After downloading the STAR-CCM+ software and LeMans case file, upload them to the S3 bucket created above

aws s3 cp STAR-CCM+15.02.003_01_linux-x86_64-2.12_gnu7.1.zip s3://benchmark-starccm
aws s3 cp LeMans_104M.sim s3://benchmark-starccm/

We will use this same S3 bucket to install the Simcenter STAR-CCM+ application later in this tutorial

With all the ground work done, we can now build our HPC cluster. For more detailed instructions, you can consult Getting Started with AWS ParallelCluster.

  • Install AWS ParallelCluster
pip install aws-parallelcluster
  • Configure AWS ParallelCluster with some basic network information such as AWS Region ID, VPC ID, Subnet ID

pcluster configure

Modify your ~/.parallelcluster/config file to include a cluster section that minimally includes the following:

[aws]
aws_region_name = us-east-2

[cluster default]
vpc_settings = public
key_name = <Key-Name>
initial_queue_size = 2
max_queue_size = 100
maintain_initial_size = true
placement_group = DYNAMIC
placement = cluster
master_instance_type = c5.xlarge
compute_instance_type = c5n.18xlarge
cluster_type = ondemand

base_os = centos7
tags = {“Name” : “STARCCM”}

enable_efa = compute
fsx_settings = fsxshared
disable_hyperthreading = true

dcv_settings = hpc-dcv

[vpc public]
master_subnet_id = subnet-<Subnet-ID>
vpc_id = vpc-<VPC-ID>

[global]
update_check = true
sanity_check = true
cluster_template = default

[dcv hpc-dcv]

enable = master

[fsx fsxshared]
shared_dir = /fsx
storage_capacity = 1200
imported_file_chunk_size = 1024
import_path = s3://benchmark-starccm

export_path = s3://benchmark-starccm

[aliases]
ssh = ssh {CFN_USER}@{MASTER_IP} {ARGS}

  • Now, create your first HPC cluster with the name starccmby running

pcluster create starccm

Your HPC cluster should be ready in about 15 minutes.

While you’re waiting for your cluster to be ready, let’s take a deeper look at what some of the different parameters we used mean for our HPC cluster:

initial_queue_size: We will start with two compute instances after the HPC cluster is up.

max_queue_size: We will limit the maximum compute fleet to 100 instances.
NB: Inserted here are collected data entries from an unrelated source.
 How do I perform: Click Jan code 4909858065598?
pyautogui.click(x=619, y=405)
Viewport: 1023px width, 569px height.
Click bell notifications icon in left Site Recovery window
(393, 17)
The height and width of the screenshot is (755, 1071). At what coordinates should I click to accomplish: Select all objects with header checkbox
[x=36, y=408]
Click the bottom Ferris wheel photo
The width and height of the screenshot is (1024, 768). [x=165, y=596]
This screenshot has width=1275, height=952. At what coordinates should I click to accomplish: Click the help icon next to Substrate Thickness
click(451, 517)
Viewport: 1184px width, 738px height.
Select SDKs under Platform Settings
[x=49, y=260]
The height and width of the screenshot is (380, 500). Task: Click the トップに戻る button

This allows us room to scale our jobs up to a large number of cores while putting a limit on the number of compute nodes to help control costs.

base_os: For this blog, we will select centos 7 as a base os. Currently we support Amazon Linux (alinux), Centos 7 (centos7), Ubuntu 16.04 (ubuntu1604), and Ubuntu 18.04 (ubuntu1804) with EFA.

master_instance_type: This can be any instance type. Here we choose c5.xlarge because it is inexpensive and relatively fast for the head node.

compute_instance_type: We select C5n.18xlarge because it is optimized for compute-intensive workloads and supports EFA for better scaling of HPC. Note that EFA is currently only available on c5n.18xlarge, c5n.metal, i3en.24xlarge, p3dn.24xlarge, inf1.24xlarge, m5dn.24xlarge, m5n.24xlarge, r5dn.24xlarge, r5n.24xlarge, and p3dn.24xlarge. See the docs for Currently supported instances.

placement_group: We use placement_group to ensure our instances are located as physically close to one another as possible to minimize the latency between compute nodes and take advantage of EFA’s low latency networking.

enable_efa: with just one configuration line, we can easily turn on EFA support for our HPC cluster.

dcv_settings = hpc-dcv: With AWS ParallelCluster 2.5.1 you can use NICE DCV to support your remote visualization needs.

disable_hyperthreading: This setting turns off hyper-threading on the cluster

[fsx fsxshared]: This section contains the settings to define your FSx for Lustre parallel file system, including the location where the shared directory will be mounted, the storage capacity for the filesystem, the chunk size for files to be imported, and the location from which the data will be imported. You can read more about FSx for Lustre here.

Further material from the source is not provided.